1. Save the related domain pointer in struct iommu_dma_cookie, make iovad
capable call domain->ops->flush_iotlb_all to flush TLB.
2. Define a new iommu capable: IOMMU_CAP_NON_STRICT, which used to indicate
that the iommu domain support non-strict mode.
3. During the iommu domain initialization phase, call capable() to check
whether it support non-strcit mode. If so, call init_iova_flush_queue
to register iovad->flush_cb callback.
4. All unmap(contains iova-free) APIs will finally invoke __iommu_dma_unmap
-->iommu_dma_free_iova.
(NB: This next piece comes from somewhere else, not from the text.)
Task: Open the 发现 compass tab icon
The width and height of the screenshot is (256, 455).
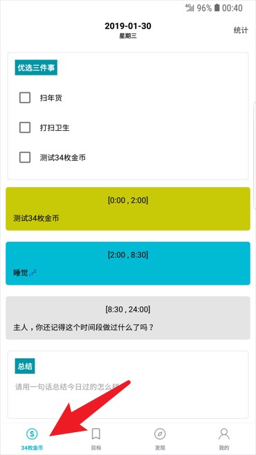Action: [160, 434]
Use iovad->flush_cb to check whether its related
iommu support non-strict mode or not, and call IOMMU_DOMAIN_IS_STRICT to
make sure the IOMMU_DOMAIN_UNMANAGED domain always follow strict mode.

Signed-off-by: Zhen Lei <[email protected]>
---
drivers/iommu/dma-iommu.c | 29 ++++++++++++++++++++++++++---
include/linux/iommu.h | 3 +++
2 files changed, 29 insertions(+), 3 deletions(-)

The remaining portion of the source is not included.